La natura contrattuale della responsabilità in capo alla struttura sanitaria – oggi riconosciuto da una norma di legge – determina una serie di conseguenze rilevanti, quali:

  • il termine di prescrizione ⇒ il diritto al risarcimento del danno è soggetto al termine prescrizionale decennale (art. 2946 cod. civ.), in luogo di quello quinquennale previsto per la responsabilità extracontrattuale (art. 2947 cod. civ.);
  • il danno risarcibile ⇒ nelle ipotesi di responsabilità contrattuale è risarcibile il danno derivante dall’inadempimento nella duplice accezione di danno emergente (diretta perdita subita dal creditore) e lucro cessante (mancato guadagno). Nelle ipotesi di responsabilità extracontrattuale, invece, sono risarcibili tutti i danni, prevedibili o non prevedibili. Ciò comporta che, nella prima ipotesi, laddove non vi sia il dolo del debitore, saranno risarcibili solo i danni prevedibili al tempo in cui è sorta l’obbligazione (art. 1225 cod. civ.);
  • l’onere probatorio ⇒ il paziente-danneggiato, oltre all’allegazione dell’esistenza di un contatto con la struttura sanitaria (in tal senso, la sussistenza di un avvenuto ricovero è sufficiente), deve provare provare l’esistenza del nesso di causalità tra l’insorgenza o l’aggravamento della patologia e la condotta del sanitario, mentre incombe sul danneggiante la prova che il predetto inadempimento sia stato causato da un fattore imprevedibile e/o inevitabile (per una più approfondita disamina sull’onere probatorio si rinvia alla sentenza della Corte di Cassazione n. 5486/2019).

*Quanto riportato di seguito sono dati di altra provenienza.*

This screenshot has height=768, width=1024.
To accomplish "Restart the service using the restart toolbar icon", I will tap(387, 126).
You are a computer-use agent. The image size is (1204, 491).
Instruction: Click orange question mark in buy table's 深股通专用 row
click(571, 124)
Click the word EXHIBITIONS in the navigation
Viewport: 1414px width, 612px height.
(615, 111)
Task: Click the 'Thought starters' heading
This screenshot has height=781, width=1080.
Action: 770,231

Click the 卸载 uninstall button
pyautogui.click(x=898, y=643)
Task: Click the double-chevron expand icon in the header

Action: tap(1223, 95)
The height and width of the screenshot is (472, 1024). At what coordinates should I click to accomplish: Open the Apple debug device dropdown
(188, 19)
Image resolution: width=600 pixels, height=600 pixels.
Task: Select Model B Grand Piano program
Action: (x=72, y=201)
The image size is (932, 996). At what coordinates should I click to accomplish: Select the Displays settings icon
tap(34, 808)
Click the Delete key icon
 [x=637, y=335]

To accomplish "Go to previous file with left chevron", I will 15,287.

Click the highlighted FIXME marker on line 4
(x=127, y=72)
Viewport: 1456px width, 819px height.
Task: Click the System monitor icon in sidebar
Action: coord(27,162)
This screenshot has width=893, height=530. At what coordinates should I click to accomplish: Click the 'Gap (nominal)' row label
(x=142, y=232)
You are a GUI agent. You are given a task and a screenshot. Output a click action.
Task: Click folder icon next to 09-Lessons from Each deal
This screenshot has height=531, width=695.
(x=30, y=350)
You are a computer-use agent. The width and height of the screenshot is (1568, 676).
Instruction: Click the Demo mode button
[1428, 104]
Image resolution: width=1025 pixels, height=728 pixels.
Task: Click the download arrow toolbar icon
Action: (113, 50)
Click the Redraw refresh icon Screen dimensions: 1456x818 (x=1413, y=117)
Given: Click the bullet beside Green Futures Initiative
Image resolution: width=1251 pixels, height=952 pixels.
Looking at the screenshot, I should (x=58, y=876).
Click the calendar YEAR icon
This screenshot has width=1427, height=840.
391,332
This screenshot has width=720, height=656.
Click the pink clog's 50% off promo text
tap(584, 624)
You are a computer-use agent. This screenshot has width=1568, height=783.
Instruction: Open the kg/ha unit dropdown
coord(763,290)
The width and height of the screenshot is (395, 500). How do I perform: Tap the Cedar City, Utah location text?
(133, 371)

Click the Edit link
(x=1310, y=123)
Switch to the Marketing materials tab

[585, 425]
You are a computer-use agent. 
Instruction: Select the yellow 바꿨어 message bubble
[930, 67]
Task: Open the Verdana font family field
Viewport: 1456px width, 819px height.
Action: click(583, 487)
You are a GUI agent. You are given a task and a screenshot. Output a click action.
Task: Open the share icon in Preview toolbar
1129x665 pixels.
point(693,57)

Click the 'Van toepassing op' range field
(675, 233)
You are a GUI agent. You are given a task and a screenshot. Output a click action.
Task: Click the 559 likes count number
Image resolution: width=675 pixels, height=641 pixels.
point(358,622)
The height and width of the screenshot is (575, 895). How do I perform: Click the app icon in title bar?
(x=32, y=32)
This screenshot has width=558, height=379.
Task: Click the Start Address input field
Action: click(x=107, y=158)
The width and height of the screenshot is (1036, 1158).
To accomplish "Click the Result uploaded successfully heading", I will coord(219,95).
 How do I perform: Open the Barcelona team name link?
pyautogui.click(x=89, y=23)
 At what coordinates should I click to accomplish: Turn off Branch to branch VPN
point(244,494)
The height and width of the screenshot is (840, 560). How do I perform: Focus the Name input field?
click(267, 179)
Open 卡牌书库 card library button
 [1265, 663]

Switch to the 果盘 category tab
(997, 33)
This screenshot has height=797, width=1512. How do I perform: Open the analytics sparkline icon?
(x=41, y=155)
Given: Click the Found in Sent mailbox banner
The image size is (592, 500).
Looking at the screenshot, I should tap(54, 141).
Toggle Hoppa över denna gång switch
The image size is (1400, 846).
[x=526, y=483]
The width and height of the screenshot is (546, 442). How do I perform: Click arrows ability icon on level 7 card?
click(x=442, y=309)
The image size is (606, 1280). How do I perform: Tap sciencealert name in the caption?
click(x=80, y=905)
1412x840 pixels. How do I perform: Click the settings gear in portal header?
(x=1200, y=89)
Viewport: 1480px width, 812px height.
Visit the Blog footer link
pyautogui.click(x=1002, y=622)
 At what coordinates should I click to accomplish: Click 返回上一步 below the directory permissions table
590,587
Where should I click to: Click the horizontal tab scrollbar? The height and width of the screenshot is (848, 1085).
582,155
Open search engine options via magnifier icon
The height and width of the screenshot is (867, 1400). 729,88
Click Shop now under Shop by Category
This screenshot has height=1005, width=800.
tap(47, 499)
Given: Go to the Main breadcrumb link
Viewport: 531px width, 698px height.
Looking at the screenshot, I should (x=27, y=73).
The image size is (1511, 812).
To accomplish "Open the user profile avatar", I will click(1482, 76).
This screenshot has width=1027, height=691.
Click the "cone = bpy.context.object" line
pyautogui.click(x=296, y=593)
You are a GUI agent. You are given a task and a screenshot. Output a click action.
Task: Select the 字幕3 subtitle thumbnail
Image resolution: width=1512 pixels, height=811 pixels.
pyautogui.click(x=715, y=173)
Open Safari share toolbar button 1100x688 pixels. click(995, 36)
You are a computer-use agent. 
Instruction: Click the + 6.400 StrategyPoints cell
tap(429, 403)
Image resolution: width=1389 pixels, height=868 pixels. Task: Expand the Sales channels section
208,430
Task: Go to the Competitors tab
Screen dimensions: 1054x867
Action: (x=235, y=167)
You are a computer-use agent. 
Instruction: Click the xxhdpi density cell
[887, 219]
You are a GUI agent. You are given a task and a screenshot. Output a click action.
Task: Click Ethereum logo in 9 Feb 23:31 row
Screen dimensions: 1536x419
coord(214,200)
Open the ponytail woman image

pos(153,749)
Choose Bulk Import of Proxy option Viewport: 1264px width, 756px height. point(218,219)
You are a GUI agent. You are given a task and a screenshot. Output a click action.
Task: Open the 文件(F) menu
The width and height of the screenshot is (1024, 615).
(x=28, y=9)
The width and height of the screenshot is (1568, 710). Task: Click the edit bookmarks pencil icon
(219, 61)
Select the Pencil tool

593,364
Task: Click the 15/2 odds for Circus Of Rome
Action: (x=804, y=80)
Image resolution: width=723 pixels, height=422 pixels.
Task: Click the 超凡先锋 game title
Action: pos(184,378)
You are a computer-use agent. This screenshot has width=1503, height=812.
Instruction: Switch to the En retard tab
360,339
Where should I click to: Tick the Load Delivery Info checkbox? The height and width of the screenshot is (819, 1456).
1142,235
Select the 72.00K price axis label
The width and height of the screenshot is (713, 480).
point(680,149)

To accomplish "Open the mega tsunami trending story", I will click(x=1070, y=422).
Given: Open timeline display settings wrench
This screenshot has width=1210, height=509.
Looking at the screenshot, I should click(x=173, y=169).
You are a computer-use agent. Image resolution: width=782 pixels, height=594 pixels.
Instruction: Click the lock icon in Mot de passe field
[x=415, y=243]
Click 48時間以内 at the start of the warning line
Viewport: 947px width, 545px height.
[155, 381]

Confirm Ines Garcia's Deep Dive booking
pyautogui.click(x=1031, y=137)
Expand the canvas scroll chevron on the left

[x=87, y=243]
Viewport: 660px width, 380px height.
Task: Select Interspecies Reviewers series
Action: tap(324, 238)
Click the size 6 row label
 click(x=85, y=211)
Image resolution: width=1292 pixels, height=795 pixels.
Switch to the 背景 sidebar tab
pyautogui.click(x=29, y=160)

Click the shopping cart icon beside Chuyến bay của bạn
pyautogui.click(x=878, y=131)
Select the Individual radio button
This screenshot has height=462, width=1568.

La prova liberatoria per la struttura sanitaria consiste dunque, non solo nell’aver adottato in astratto i protocolli idonei ad evitare la propagazione delle infezioni, ma anche di aver applicato in concreto tali protocolli. Nè l’insorgenza di una infezione nosocomiale può essere ritenuta fattore imprevedibile o eccezionale tale da recidere il nesso causale tra la condotta e l’evento di danno, giacché trattasi di un fenomeno dall’altissima incidenza statistica (il 60% circa dei casi potrebbe essere prevenuto con una adesione alle indicazioni delle linee guida di prevenzione, che il paziente che ne risulta colpito ha un rischio maggiore di morte da 2 a 11 volte). Anche la giurisprudenza ha recepito gli orientamenti della dottrina scientifica, stabilendo che il concetto logico di “complicazione” non può avere efficacia esimente dalla responsabilità, in quanto la struttura sanitaria per andare esente da tale responsabilità è tenuta a dimostrare alternativamente o il rispetto delle leges artis, a nulla rilevando la circostanza che il danno patito dal paziente rientri nelle cd. “complicanze”, oppure che le dette circostanze, qualora esistenti, abbiano avuto il carattere della imprevedibilità/inevitabilità in concreto.

 

Conclusioni

Come emerge dalla breve analisi svolta, il fenomeno delle infezioni nosocomiali non può essere sottovalutato. Occorre innanzitutto sensibilizzare i cittadini e gli operatori sanitari sul tema della prevenzione e della antibiotico resistenza, anche al fine di incentivare una educazione terapeutica e limitare l’utilizzo di farmaci antibiotici. Per quanto riguarda, invece, le strutture sanitarie è necessario che esse adottino tutte le misure preventive richieste e vigilino sulla loro effettiva applicazione.